#### Written exercise:
Copy the data word for word, starting with its first line and ending with the line that contains "Board is located at coordinates (2362, 23).". Include that last line.
— START Data records —
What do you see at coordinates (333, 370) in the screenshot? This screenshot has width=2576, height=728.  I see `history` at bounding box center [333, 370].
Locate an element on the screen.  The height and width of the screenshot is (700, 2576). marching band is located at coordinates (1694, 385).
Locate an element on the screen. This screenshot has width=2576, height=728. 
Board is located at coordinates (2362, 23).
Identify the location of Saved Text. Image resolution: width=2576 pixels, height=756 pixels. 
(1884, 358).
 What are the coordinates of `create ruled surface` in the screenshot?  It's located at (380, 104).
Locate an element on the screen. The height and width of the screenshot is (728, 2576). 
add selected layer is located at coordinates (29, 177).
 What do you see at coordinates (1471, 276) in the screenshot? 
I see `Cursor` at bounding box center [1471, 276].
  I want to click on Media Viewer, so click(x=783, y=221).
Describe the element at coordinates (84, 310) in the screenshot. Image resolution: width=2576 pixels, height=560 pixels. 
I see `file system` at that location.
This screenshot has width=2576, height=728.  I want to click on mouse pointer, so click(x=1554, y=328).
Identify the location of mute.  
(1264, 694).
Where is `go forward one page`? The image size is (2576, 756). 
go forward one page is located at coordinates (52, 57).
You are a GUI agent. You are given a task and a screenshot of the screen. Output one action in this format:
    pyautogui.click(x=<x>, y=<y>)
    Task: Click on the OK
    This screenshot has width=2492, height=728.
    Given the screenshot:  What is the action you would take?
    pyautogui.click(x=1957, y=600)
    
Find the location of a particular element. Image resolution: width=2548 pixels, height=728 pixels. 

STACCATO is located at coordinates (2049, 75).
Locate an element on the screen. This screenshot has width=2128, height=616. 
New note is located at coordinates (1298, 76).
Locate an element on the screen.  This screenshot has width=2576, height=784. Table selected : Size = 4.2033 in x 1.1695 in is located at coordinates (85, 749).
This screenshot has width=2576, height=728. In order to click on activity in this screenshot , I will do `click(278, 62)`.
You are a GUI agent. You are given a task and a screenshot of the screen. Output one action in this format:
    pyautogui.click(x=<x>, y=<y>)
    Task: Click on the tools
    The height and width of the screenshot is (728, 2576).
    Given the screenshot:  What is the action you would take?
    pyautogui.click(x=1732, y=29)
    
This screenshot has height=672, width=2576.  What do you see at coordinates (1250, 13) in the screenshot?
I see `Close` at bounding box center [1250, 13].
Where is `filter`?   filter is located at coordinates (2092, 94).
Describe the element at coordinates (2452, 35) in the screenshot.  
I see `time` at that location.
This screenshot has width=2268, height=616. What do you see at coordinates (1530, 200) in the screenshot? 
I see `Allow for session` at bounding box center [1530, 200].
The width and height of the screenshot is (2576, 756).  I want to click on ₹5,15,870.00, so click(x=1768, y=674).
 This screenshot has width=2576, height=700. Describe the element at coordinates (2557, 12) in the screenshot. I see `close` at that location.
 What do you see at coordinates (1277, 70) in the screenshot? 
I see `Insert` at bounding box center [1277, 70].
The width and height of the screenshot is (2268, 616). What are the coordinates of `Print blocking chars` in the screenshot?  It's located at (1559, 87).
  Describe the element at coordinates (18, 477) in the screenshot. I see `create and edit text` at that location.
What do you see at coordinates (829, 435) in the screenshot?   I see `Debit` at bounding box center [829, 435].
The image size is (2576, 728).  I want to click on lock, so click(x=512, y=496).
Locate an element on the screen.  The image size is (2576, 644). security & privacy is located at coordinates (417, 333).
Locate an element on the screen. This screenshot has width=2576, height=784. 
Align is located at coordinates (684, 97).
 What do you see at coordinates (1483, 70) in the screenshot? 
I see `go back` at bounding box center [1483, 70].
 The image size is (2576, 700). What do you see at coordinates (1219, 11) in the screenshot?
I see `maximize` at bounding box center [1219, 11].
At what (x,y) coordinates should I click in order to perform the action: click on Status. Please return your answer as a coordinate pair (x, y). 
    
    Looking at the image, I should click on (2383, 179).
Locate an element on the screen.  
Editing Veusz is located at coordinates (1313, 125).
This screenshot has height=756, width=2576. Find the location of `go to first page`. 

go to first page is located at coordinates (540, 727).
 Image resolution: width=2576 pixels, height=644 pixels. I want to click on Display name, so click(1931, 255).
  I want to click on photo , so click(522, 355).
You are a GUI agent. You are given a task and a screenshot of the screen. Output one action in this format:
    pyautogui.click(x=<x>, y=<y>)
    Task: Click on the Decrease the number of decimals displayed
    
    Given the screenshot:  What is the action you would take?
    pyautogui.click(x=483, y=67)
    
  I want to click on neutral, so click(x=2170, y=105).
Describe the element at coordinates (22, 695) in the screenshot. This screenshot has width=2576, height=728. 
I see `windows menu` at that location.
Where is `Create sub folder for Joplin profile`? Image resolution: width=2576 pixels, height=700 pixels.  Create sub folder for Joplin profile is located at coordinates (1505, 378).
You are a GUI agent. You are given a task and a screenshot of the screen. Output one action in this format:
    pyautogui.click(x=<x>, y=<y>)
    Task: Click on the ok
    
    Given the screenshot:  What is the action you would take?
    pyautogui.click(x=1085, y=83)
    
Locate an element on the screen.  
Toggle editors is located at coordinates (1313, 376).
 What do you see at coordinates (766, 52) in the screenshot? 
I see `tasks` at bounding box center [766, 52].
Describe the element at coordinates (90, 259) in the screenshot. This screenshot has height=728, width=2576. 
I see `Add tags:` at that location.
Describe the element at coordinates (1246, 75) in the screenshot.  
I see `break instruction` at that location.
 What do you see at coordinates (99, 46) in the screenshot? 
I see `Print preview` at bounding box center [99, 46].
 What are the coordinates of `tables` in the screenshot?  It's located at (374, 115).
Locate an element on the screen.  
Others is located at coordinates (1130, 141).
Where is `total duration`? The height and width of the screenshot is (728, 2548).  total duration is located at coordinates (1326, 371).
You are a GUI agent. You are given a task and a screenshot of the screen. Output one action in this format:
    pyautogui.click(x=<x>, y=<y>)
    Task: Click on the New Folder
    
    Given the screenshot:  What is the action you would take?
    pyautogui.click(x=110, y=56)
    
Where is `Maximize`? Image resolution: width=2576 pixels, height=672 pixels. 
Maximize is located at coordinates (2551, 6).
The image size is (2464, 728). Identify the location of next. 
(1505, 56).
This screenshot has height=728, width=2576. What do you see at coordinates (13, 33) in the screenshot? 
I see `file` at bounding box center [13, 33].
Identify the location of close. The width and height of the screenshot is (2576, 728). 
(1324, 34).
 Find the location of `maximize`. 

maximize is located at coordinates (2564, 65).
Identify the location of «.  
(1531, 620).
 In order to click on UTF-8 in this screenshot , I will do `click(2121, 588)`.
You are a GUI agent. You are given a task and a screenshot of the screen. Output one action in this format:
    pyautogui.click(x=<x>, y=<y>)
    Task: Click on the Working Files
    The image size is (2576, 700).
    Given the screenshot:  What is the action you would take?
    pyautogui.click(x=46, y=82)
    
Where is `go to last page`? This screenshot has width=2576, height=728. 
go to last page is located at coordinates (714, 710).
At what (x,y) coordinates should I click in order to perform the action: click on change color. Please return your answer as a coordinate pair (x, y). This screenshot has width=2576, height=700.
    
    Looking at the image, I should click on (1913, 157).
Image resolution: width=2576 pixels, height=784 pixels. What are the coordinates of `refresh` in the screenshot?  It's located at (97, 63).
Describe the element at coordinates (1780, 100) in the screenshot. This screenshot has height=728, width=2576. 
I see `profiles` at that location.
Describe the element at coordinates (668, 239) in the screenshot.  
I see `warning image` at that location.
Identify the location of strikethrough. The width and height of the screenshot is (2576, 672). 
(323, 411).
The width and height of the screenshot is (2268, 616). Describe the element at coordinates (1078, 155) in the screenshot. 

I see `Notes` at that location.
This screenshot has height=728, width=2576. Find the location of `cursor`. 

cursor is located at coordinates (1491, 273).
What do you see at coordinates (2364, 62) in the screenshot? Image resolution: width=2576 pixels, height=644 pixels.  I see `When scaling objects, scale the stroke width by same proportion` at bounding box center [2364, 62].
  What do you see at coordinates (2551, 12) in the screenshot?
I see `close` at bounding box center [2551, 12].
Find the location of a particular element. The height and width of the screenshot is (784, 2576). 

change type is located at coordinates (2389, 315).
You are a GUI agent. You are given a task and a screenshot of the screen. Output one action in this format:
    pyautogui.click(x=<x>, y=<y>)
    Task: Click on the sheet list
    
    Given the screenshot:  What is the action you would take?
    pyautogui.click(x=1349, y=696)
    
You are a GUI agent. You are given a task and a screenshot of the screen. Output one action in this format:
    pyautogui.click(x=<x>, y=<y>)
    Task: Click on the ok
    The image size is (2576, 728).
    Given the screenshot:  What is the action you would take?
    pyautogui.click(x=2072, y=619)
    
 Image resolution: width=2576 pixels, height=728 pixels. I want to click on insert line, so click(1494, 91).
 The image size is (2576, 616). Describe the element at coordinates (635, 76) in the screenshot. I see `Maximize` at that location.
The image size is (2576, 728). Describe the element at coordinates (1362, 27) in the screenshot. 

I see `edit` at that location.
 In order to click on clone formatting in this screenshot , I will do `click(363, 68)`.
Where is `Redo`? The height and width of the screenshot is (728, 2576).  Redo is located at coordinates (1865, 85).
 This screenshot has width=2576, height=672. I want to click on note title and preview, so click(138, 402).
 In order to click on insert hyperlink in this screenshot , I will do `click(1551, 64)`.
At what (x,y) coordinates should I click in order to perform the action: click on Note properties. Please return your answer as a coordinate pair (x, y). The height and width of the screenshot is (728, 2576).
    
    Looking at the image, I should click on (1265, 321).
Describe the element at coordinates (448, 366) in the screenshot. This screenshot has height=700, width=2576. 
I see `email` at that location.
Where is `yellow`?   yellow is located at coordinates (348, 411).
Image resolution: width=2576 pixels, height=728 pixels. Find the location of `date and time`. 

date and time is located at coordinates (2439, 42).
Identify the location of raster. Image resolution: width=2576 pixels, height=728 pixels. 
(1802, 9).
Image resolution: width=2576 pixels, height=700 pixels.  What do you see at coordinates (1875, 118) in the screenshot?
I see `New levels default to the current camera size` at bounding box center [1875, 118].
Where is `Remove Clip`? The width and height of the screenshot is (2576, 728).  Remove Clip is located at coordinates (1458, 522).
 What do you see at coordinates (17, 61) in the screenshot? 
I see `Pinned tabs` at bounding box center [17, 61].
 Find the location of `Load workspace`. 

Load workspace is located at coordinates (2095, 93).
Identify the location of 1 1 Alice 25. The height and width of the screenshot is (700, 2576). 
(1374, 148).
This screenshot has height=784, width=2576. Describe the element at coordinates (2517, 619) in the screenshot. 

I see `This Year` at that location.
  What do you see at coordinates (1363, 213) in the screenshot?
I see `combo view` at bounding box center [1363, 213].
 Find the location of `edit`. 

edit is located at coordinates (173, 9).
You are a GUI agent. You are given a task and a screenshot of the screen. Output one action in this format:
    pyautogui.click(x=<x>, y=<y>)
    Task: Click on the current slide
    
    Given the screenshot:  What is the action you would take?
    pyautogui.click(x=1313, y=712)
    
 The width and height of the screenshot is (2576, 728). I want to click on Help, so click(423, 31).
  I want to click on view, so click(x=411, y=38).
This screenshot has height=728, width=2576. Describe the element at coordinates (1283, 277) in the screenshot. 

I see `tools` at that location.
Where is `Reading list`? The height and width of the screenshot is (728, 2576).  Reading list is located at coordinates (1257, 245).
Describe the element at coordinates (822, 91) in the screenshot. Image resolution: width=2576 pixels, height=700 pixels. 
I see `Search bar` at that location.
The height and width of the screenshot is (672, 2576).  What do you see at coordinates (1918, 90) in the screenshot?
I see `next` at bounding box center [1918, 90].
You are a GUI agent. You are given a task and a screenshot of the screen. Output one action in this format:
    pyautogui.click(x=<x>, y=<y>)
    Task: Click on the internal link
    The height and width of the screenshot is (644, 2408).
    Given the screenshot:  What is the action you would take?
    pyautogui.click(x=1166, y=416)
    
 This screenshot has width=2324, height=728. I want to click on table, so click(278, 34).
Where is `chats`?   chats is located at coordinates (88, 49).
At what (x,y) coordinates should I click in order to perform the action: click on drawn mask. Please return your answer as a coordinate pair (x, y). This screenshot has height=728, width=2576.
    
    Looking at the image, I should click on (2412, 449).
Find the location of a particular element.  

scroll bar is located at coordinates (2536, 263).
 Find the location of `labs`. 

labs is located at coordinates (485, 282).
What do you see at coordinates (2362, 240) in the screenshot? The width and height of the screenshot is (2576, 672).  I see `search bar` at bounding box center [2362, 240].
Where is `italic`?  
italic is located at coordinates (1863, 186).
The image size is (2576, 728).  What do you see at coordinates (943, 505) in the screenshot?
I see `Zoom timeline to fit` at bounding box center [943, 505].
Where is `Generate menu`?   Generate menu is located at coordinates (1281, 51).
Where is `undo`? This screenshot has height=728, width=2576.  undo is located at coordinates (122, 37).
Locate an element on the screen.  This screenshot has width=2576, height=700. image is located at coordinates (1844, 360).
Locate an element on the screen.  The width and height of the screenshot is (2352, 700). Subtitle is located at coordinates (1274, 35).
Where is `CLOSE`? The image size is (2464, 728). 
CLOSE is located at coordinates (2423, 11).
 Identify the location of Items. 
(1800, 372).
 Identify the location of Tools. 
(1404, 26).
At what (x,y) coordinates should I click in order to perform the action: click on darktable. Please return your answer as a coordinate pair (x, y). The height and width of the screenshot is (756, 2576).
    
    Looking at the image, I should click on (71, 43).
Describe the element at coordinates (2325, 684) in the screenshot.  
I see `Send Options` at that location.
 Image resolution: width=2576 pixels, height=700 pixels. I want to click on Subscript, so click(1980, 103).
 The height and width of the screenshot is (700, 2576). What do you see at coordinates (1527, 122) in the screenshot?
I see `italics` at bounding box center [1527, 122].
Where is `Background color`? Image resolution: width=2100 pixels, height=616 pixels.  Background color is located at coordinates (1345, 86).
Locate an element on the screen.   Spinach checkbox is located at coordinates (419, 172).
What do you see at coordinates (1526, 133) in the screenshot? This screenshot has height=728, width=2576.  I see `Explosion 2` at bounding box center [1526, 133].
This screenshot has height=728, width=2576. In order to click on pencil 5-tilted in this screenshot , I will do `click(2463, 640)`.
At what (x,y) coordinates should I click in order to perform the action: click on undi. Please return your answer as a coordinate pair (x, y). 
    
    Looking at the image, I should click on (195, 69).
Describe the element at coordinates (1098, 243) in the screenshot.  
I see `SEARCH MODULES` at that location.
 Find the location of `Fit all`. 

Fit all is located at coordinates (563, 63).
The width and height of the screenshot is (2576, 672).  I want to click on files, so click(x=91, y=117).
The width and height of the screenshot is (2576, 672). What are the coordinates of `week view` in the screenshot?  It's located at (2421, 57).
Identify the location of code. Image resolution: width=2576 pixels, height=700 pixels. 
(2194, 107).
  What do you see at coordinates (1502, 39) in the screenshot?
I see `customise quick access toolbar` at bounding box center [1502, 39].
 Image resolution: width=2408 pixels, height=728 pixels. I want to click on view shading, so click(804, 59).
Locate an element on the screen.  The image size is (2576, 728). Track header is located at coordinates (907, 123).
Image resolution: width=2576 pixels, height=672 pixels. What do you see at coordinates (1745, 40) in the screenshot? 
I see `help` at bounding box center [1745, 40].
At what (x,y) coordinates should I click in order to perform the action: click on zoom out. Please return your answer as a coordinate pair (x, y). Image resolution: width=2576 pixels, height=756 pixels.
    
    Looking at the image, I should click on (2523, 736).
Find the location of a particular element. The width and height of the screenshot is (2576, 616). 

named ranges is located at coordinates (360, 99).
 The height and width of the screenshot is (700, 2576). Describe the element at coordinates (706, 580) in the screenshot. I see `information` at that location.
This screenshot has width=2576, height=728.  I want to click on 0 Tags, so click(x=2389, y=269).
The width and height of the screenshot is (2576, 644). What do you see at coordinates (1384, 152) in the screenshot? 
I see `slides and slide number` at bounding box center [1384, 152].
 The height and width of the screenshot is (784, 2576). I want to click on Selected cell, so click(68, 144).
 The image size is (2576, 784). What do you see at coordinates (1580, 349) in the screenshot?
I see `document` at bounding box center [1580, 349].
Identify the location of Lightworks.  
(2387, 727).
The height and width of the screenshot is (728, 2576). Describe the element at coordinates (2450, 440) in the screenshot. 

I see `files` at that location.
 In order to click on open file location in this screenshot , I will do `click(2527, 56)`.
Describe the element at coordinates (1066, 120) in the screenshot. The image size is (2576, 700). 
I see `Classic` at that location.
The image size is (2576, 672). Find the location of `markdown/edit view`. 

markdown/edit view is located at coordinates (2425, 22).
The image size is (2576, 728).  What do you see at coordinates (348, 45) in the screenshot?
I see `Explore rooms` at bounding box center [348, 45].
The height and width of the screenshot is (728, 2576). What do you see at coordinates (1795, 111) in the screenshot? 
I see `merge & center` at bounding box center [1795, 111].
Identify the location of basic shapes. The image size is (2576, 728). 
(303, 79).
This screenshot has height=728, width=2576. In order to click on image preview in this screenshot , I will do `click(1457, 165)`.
— END Data records —
#### Expected answer:
What do you see at coordinates (333, 370) in the screenshot? This screenshot has width=2576, height=728.  I see `history` at bounding box center [333, 370].
Locate an element on the screen.  The height and width of the screenshot is (700, 2576). marching band is located at coordinates (1694, 385).
Locate an element on the screen. This screenshot has width=2576, height=728. 
Board is located at coordinates (2362, 23).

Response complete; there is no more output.